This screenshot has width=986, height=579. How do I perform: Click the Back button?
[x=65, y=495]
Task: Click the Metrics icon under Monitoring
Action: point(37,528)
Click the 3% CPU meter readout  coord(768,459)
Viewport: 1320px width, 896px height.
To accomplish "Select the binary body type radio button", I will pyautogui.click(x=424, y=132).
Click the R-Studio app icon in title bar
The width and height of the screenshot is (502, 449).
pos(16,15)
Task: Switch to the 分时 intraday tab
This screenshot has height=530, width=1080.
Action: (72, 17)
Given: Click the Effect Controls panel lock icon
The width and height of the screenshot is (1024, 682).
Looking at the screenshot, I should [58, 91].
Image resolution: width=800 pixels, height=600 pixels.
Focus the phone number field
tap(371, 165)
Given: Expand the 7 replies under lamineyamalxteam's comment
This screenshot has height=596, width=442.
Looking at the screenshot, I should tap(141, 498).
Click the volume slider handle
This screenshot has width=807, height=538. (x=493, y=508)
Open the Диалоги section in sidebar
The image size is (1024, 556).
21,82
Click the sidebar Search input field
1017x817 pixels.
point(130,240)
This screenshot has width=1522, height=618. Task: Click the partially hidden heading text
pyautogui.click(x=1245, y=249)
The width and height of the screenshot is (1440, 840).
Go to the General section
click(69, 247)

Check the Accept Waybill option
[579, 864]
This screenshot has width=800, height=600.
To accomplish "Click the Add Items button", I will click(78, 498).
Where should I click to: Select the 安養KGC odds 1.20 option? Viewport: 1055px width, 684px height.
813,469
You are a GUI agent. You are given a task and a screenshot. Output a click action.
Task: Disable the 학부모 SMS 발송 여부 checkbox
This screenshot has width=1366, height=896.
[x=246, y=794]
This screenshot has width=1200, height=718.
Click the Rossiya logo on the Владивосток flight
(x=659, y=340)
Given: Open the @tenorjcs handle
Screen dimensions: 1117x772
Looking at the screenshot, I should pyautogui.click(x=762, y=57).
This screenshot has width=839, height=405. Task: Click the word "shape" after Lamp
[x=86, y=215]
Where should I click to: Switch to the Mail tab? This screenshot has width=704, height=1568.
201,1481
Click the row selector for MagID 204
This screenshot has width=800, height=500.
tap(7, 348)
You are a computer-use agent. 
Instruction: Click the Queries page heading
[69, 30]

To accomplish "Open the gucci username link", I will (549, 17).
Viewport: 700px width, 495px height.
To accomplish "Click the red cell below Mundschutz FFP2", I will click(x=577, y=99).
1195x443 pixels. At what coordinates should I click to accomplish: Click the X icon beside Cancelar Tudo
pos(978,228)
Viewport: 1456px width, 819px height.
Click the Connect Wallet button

* * * * * * * * *

▶ _EXERCISE DETAILS_: Put all of the items above into a numbered list, leaving out the blank lines.

▶ _RESPONSE FOR THIS EXERCISE_:
1. This screenshot has width=986, height=579. How do I perform: Click the Back button?
2. [x=65, y=495]
3. Task: Click the Metrics icon under Monitoring
4. Action: point(37,528)
5. Click the 3% CPU meter readout  coord(768,459)
6. Viewport: 1320px width, 896px height.
7. To accomplish "Select the binary body type radio button", I will pyautogui.click(x=424, y=132).
8. Click the R-Studio app icon in title bar
9. The width and height of the screenshot is (502, 449).
10. pos(16,15)
11. Task: Switch to the 分时 intraday tab
12. This screenshot has height=530, width=1080.
13. Action: (72, 17)
14. Given: Click the Effect Controls panel lock icon
15. The width and height of the screenshot is (1024, 682).
16. Looking at the screenshot, I should [58, 91].
17. Image resolution: width=800 pixels, height=600 pixels.
18. Focus the phone number field
19. tap(371, 165)
20. Given: Expand the 7 replies under lamineyamalxteam's comment
21. This screenshot has height=596, width=442.
22. Looking at the screenshot, I should tap(141, 498).
23. Click the volume slider handle
24. This screenshot has width=807, height=538. (x=493, y=508)
25. Open the Диалоги section in sidebar
26. The image size is (1024, 556).
27. 21,82
28. Click the sidebar Search input field
29. 1017x817 pixels.
30. point(130,240)
31. This screenshot has width=1522, height=618. Task: Click the partially hidden heading text
32. pyautogui.click(x=1245, y=249)
33. The width and height of the screenshot is (1440, 840).
34. Go to the General section
35. click(69, 247)
36. Check the Accept Waybill option
37. [579, 864]
38. This screenshot has width=800, height=600.
39. To accomplish "Click the Add Items button", I will click(78, 498).
40. Where should I click to: Select the 安養KGC odds 1.20 option? Viewport: 1055px width, 684px height.
41. 813,469
42. You are a GUI agent. You are given a task and a screenshot. Output a click action.
43. Task: Disable the 학부모 SMS 발송 여부 checkbox
44. This screenshot has width=1366, height=896.
45. [x=246, y=794]
46. This screenshot has width=1200, height=718.
47. Click the Rossiya logo on the Владивосток flight
48. (x=659, y=340)
49. Given: Open the @tenorjcs handle
50. Screen dimensions: 1117x772
51. Looking at the screenshot, I should pyautogui.click(x=762, y=57).
52. This screenshot has width=839, height=405. Task: Click the word "shape" after Lamp
53. [x=86, y=215]
54. Where should I click to: Switch to the Mail tab? This screenshot has width=704, height=1568.
55. 201,1481
56. Click the row selector for MagID 204
57. This screenshot has width=800, height=500.
58. tap(7, 348)
59. You are a computer-use agent. 
60. Instruction: Click the Queries page heading
61. [69, 30]
62. To accomplish "Open the gucci username link", I will (549, 17).
63. Viewport: 700px width, 495px height.
64. To accomplish "Click the red cell below Mundschutz FFP2", I will click(x=577, y=99).
65. 1195x443 pixels. At what coordinates should I click to accomplish: Click the X icon beside Cancelar Tudo
66. pos(978,228)
67. Viewport: 1456px width, 819px height.
68. Click the Connect Wallet button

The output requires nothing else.